Rough day for EM bonds; most names widen on Treasury moves; Yunnan Energy prints notes

By Christine Van Dusen

Atlanta, Oct. 15 – China’s Yunnan Energy Investment (Overseas) Co. Ltd. sold notes on a brutal Wednesday, with spread-based credits taking a beating after economic data from the United States sent Treasuries plummeting.

September retail sales in the United States fell more than expected, and Treasuries printed as low as 1.86% on Wednesday, causing bonds to make “massive moves not sighted since the expansion of quantitative easing by the Fed to include U.S. Treasuries in 2009,” a London-based trader said.

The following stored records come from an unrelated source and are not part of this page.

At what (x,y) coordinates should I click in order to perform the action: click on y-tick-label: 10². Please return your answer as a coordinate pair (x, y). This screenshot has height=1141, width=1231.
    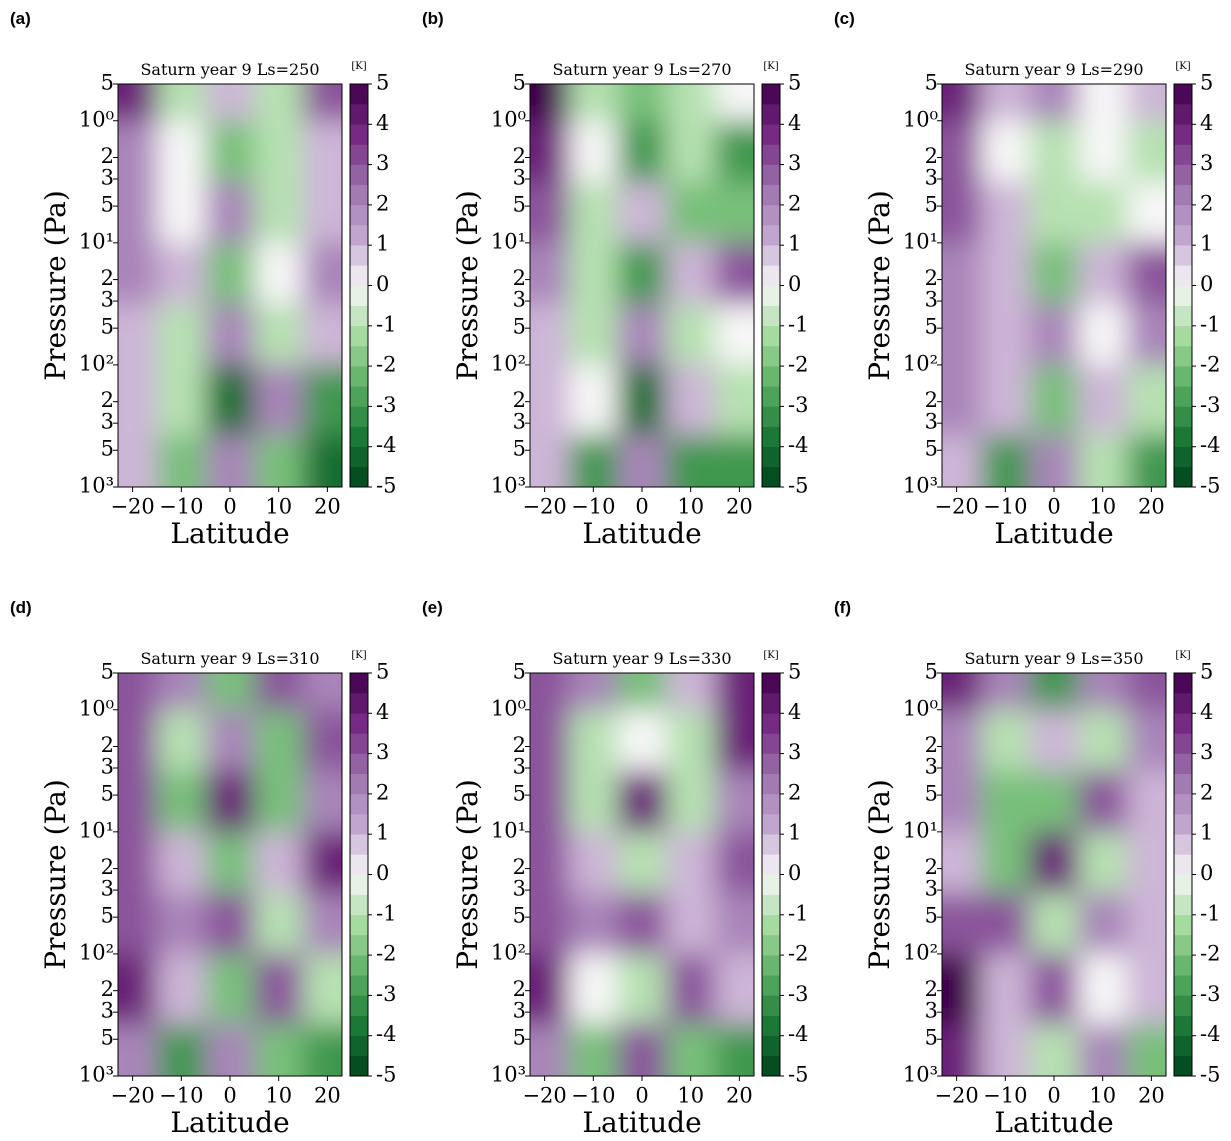
    Looking at the image, I should click on (96, 952).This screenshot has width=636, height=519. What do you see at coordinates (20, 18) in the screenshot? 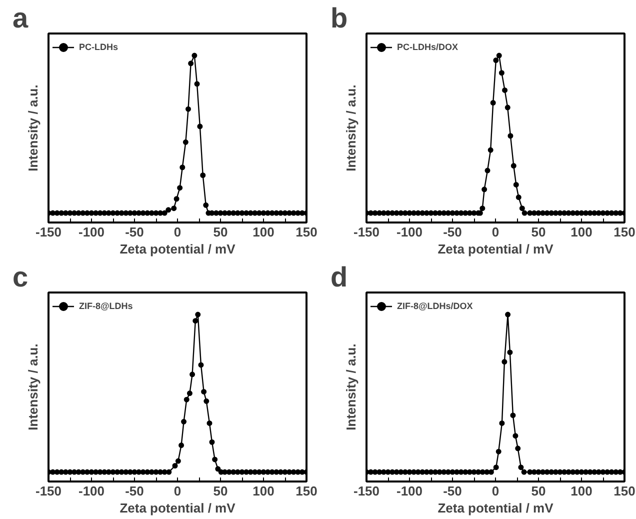
I see `text: a` at bounding box center [20, 18].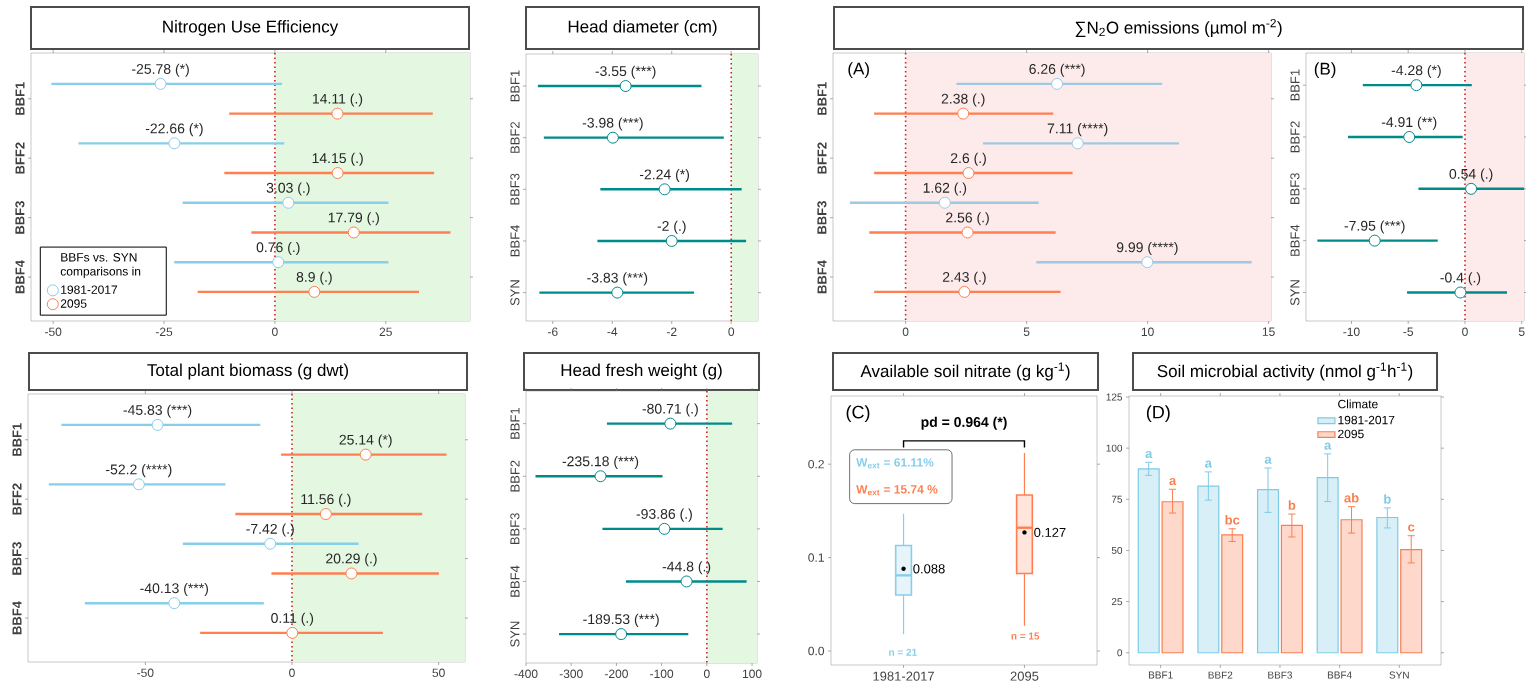  What do you see at coordinates (1340, 675) in the screenshot?
I see `x-tick-label: BBF4` at bounding box center [1340, 675].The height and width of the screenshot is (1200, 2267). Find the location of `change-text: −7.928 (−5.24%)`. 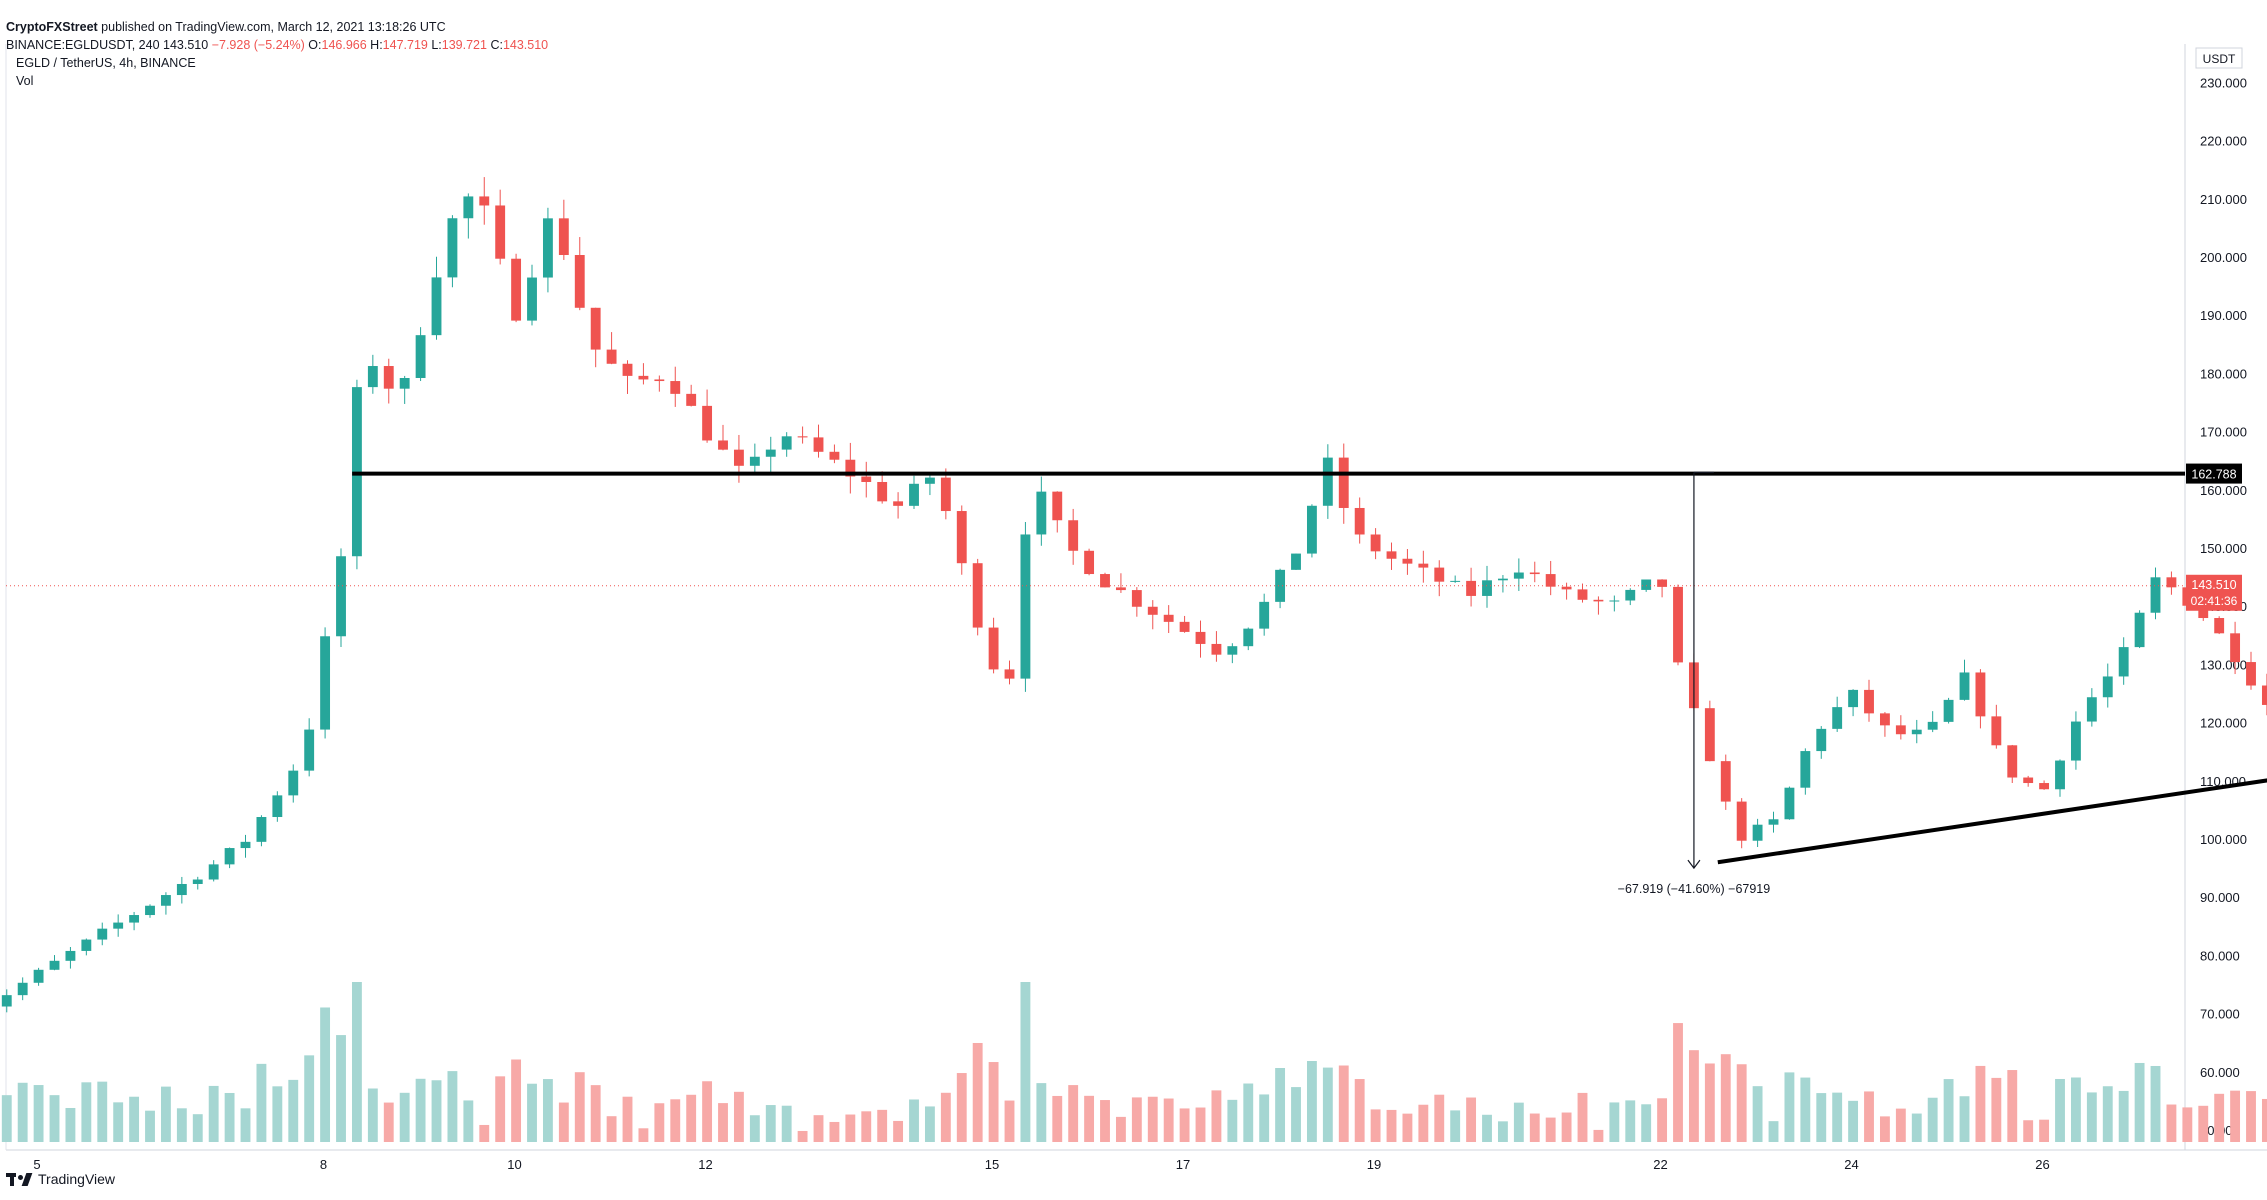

This – plus a poor global tone and worries about Ebola – sent most emerging markets assets wider during the session.

Though some lower-beta names and long-dated assets from the Middle East attempted to keep up with the rates moves, “it was a hopeless task,” the trader said.

Looking to Latin America, banks managed to outperform other assets on Wednesday, a New York-based trader said, but overall there was quite a bit of widening.

Buyers were spotted late in the day, with names like Latvia, Lithuania and Poland moving higher with rates, the London trader said.

Serbia, meanwhile, saw its bonds remain unchanged on Wednesday.

Credit default swaps spreads started out mixed, then widened out significantly, with Russia’s moving out 1 bp at the open before closing wider by 13 bps.

Turkey’s five-year CDS started the day narrower by 4 bps but finished wider by 3 bps, he said.